• Text segment:

· · ·

Service Dog Rules & Regulations


Service dogs are specially trained to perform tasks for people with disabilities that they can't perform themselves. The Americans with Disabilities Act is a federal law that prevents discrimination against people with disabilities and their service animals in public and private places. Although the ADA doesn't require you to register your service dog, state laws may vary and have further regulations for your pooch.

The Americans with Disabilities Act

The ADA provides for many protections of you and your service dog, but does not require you to register or certify your dog as a service animal. This federal law states that you can bring your dog with you into any business, including restaurants, movie theaters, retail stores, hotels and taxicabs. These businesses cannot exclude you or treat you differently than other customers.

Business owners may ask you:

  • If your dog is a service animal required because of a disability.
  • What tasks he is trained to perform for you.

Business owners cannot:

  • Ask you to describe the nature of your disability. 
  • Demand proof that your dog is a service animal. 
  • Ask for medical documentation of your disability.
  • Request that your dog performs a task.


  • Titles I and II of the ADA do allow your potential employers and landlords to ask you for proof of your disability from your doctor and proof that your dog is a service animal.

State Registration Laws

Depending on your state laws, you may be required to register your dog as a service animal or have proof in the form of an identification card, training certificate or special attire when out with your dog. Local city, county or state regulations may require you to vaccinate your dog and register him with your local animal control office.

Some states, like California and Maine, allow you to register your dog through their county animal enforcement departments or Bureau of Rehabilitation Services. You will need a doctor's letter certifying your disability and stating that you need a service dog. These departments will issue your dog special service dog tags or an identification card to clearly distinguish your dog as a service animal.

Other states may not require that you register your dog with any agency, but they may require your dog to wear a brightly colored vest or harness.


  • Follow your state and local service animal regulations in areas that fall outside of the scope of the ADA.

Service Dog Training and Proof

Landlords, airline personnel or employers can ask you for proof of your disability or for proof that your dog is a trained service dog under the ADA and the Air Carrier Access Act. Acceptable proof can come in several forms.

  • Provide them proof of your disability and requirement for a service dog in the form of a doctor's letter.  
  • Obtain documentation from the training organization you obtained your service dog from to show he is qualified as a service animal. 
  • Pass the Assistance Dog International's public access test to show that your dog performs tasks for you and is well-mannered.     
  • Register your dog with an online service dog registry.

Service Dog Training Considerations

While online service dog registries may provide you with the special attire or identification necessary to adhere to state laws, they won't provide your dog with the training he needs to truly qualify as a service animal.

To truly qualify your dog as a service animal, visit a service dog training agency that can train your dog or provide you with a service dog. Note that if your dog is not well-mannered, the ADA allows for businesses to exclude you and local laws may dictate that you pay for any damages caused by your dog.

· · ·

• Data extracts:

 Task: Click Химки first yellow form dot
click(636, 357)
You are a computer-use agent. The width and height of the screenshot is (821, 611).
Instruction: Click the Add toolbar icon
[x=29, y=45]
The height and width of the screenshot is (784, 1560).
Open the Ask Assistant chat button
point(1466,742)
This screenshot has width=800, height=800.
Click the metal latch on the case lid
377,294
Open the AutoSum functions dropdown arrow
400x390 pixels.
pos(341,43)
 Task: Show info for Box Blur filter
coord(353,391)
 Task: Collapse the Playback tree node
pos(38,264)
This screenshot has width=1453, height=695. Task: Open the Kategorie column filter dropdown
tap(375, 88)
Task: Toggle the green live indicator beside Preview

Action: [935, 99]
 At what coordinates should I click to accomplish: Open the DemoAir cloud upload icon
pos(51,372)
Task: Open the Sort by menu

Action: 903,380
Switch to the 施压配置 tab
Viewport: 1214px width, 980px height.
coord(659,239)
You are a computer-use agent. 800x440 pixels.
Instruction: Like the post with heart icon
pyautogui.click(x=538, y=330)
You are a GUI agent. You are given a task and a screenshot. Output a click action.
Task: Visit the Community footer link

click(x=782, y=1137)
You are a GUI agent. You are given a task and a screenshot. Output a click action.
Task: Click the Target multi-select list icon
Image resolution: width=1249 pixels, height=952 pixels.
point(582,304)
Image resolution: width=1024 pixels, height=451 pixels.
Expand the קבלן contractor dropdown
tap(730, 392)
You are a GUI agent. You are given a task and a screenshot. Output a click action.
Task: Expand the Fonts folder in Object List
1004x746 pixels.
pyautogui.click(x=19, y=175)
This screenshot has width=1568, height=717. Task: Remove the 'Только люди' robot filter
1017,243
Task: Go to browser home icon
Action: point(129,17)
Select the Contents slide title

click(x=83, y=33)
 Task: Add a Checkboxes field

· · ·

• Prompt: Copy the stretch of the service dog text from "Business owners may" through "doctor and proof that your dog is a service animal." word for word. The items are separate material, unconnected to the service dog text.

• Exercise output:
Business owners may ask you:

  • If your dog is a service animal required because of a disability.
  • What tasks he is trained to perform for you.

Business owners cannot:

  • Ask you to describe the nature of your disability. 
  • Demand proof that your dog is a service animal. 
  • Ask for medical documentation of your disability.
  • Request that your dog performs a task.


  • Titles I and II of the ADA do allow your potential employers and landlords to ask you for proof of your disability from your doctor and proof that your dog is a service animal.